What is Adrenal Fatigue Syndrome and how does it affect women?
While medical doctors hem and haw as to whether Adrenal Fatigue Syndrome is real or not, those who suffer from it will be the first to tell you that it is.

And the effects can be debilitating. When the severity of a condition boils down to a stress level, what's a Mama to do?

Recently, I was diagnosed with Adrenal Fatigue Syndrome. While my medical physician told me that it wasn't 'really a thing,' my functional health doctor told me that it most certainly was.

It was not only confirmed by blood results, but a full-day urine test that analyzed my hourly cortisol levels. Based on the urinalysis alone, my doctor told me that my adrenal glands, which are the main stress control system of my body, were simply worn out.

Related: 'Hygge Out' Your Home to Relieve Stress

When adrenal glands cannot carry out their main function - to produce hormones (cortisol and aldosterone) that help your body control blood sugar, regulate blood pressure, burn fat (and protein) and react to stress - you suffer.

Basically, adrenal glands that are chronically taxed by stress, whether physical, emotional or environmental, will eventually succumb in their ability to adjust your body's levels of cortisol and aldosterone.

Most often, for mothers, this is exhibited in the classic 'fight or flight' scenario, where a mom is basically in 'fight' status all the time and her adrenal glands constantly have her in a state of disproportionate cortisol levels.

Related: 101 Ways to Deal With Mom Stress Now

Our bodies need appropriate amounts of cortisol to remain alert and awake, as well as motivated and in general, engaged with our environments.

When we cannot maintain balanced levels of cortisol because our adrenal glands are overtaxed, we see symptoms like weight gain (without the ability to lose it, especially in midsection), frequent illnesses that tend to last longer, reduced sex drive, brain fog, lack of energy (especially in the afternoon) and a plethora of other situations that make enjoying motherhood difficult, including insomnia and hypoglycemia.

We know from research that stress can predispose our brains to mental illnesses such as depression and/or PTSD. What most functional health doctors also believe is that anxiety and stress can tax our adrenal glands in such a way that physical ailments are a result. Often, this leads to a vicious cycle - "I'm anxious because I know it's bad for me, which makes me more anxious."

So, what do we do? How can busy mothers stop the anxiety that can force our adrenal glands to just give out?

Most importantly, we can take care of ourselves. It took my doctor looking me in the eyes and reminding me about how I'm no good to anyone if I'm a mess. And she's right. So often, we get caught up in doing for others that we neglect ourselves...until our bodies literally just break down and tell us they're not going one second more.

Do something that gives you peace. Take some time to read and ignore the laundry that needs to be folded. Not indefinitely, because if you're like me, that gives just as much anxiety! But allow yourself some time to just have for yourself.

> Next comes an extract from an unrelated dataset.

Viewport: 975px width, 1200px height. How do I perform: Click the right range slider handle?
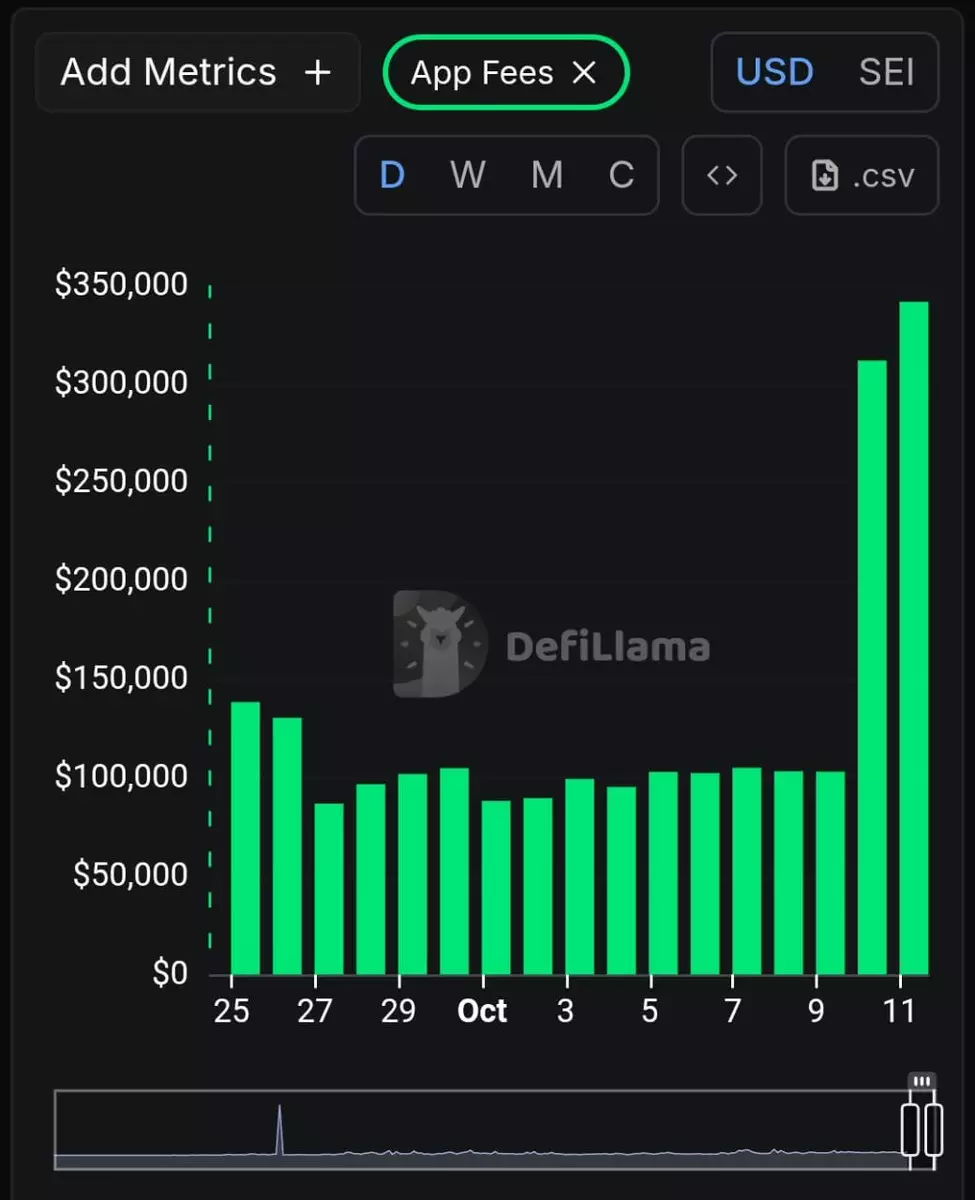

Not every second has to filled with doing something 'productive.' Sometimes, the best productivity comes from a massage for your aching muscles or 20 minutes of meditation/praying. Even a regular fifteen-minute phone call with an old friend can relieve stress and give your adrenal glands the break they need.

Most functional health practitioners will tell you that there are many other things you can do to reduce the stress on your adrenal glands, including proper diet and exercise, and those are things that we should be doing no matter what - just to be the healthiest we can be.

When it comes to anxiety and stress, give yourself permission to take steps to eliminate the stress that you can. Your body will thank you!